La escalera de Bramante by Leonardo Valencia
Bogotá. Seix Barral/Planeta. 2019. 621 pages.
Much ink is spent on bidding the Great Latin American Novel, speciously fused with “total novels.” Vargas Llosa and Bolaño wrote them outrightly, while older novelists (Fuentes) and recent ones became pretentiously anxious about such feats. Ecuadorian writer Leonardo Valencia, generationally associated with the McOndo movement, takes distance from groupthink with unmistakable talent. It is evident from its effortless polish that his fourth novel set out to be worldly, not Latin American; and it is a masterpiece in which hardly anything is left out. If cognitive literary studies argue that the stories we live by form the reality we live in, Valencia ups the ante by confronting myths and realities on their own ground through a buoyant novel that matches modern masters’ use of language registers and transcendent turbulence.
“Vidas paralelas,” the second section, includes a fascinating dialogue between Laura and Dora, and another one by Dieter and Milos about Dora’s latest suicide attempt (she has survived the Shoah). Not one to let bookshelves be his muse, along with his commitment to women’s rights, Valencia’s novel presents a most upright and convincing denunciation of the conditions of women since Bolaño’s 2666, surpassing national visions that impose an exploitative normativity. He also parses contemporaneity through substories, building conduits among cultures, fictions, genders, and genres. Those stories, like “Las troyanas,” the third of the novel’s six sections, examine the grave nonrevolutionary personal consequences of the M-19 guerrilla movement’s violence, as experienced by the chameleonic character Laura in the Amazonian regions of Colombia and Ecuador.
In the fourth section, “Alquimia de la errancia,” a companion to the first on the values of carpe diem, Valencia fine-tunes his enduring concern with nomadism and art in narrative and nonfiction, a staple for his cohort. Valencia privileges the artistic entanglements, exploits, failings, and aesthetic asides of the apocryphal German painter Kurt Landor, the detonating narrative for this carefully crafted novel. Like Kazbek, he is a recurring character in Valencia’s fictions, and in his diligence, the author does not relay anything that he or his character has apparently learned for himself. After a peripatetic life that took him from Germany to Paris, Barcelona, Ecuador, Argentina, and back to his native Saxony, Landor lives for and from his art and the lessons he imparts to his students.
That transience sustains his existential abyss and reckoning. But its effect on Álvaro/Abu (not coincidentally obsessed with the color red like the thread Ariadne gives to Theseus to get out of the labyrinth) and Raúl/Raulito, the self-destructing friend he tries to help, is also a means for Valencia to continually expound on revealing relations between literature and art (particularly in the subsection on Araceli Gilbert, a nonfigurative artist and her association with the twentieth-century avant garde), employing erudite and made-up sources. Like the sections and subsections devoted to women characters, a greater lesson learned is the consequences of rebellion.

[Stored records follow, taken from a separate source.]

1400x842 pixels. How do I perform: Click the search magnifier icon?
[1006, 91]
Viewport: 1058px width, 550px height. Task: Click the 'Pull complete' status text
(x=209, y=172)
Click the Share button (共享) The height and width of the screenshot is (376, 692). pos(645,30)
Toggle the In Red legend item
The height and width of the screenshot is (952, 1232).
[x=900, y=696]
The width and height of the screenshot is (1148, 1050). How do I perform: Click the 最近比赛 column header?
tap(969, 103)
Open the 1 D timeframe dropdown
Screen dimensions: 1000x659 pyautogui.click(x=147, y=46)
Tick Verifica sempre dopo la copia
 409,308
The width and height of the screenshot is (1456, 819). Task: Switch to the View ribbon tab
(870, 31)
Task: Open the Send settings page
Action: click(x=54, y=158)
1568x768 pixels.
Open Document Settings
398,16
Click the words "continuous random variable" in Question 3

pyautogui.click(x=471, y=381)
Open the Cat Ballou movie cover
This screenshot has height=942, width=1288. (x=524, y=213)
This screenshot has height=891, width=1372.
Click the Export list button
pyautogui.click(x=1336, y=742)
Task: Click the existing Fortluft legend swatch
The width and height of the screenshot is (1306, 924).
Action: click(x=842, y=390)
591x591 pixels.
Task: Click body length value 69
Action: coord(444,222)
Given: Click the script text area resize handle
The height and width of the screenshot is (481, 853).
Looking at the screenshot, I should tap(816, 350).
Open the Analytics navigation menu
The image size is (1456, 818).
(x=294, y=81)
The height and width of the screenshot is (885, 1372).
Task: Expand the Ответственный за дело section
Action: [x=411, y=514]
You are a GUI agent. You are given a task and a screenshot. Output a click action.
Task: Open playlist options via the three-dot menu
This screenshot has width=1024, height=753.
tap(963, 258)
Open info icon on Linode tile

“Los informes de Taltibio,” the fifth section, like the sixth, is the most aligned with a diversity of Ecuadorian cultural and sociolinguistic practices. The characters’ private, public, and secret lives converge arguments, conversations, ideas, and scholarly writings (some Borgesian or fictitious). But Valencia aims for nuance rather than accessibility, so they mainly discuss how art and beauty develop from the sirens of new sensibilities and experiences, without kowtowing to divisive ideologies or realistic depictions of emotional confusion.
Why “Bramante’s staircase”? Wanting us to see as well as read, Valencia includes a few illustrations in “El demonio de Cantuña,” the sixth and final section based on folklore about how Quito’s sixteenth-century San Francisco church (originally designed for the Vatican by the fifteenth–century Italian architect Bramante) was completed by an indigenous blacksmith who made a pact with the devil and won. The circular, concave, and convex staircase is a metaphor of what transpires in the novel, of the inevitable dialogues among cultures, and ultimately of the novelist’s ethics. It is not lost on readers that a work of art devised by a European is somehow perfected by an Ecuadorian Amerindian.
There is no specific Latin American or Spanish novelistic tradition, cosmopolitan or regional, to which Valencia is beholden. He creates his own from a larger worldview, skeptical of the clichés, conventions, and limits of the traditions he evidently knows. With that ubiquitous knowledge he rebuilds his own language, translating structures of feeling and meaning, resulting in an extraordinary mixture of worlds his readers take to heart. La escalera de Bramante, eminently translatable, is groundbreaking; it is difficult to think of its peer in Latin America in the last quarter of a century. From the look of things and the poor harvest of translated novels of recent years, it will be a paradigm for quite a while.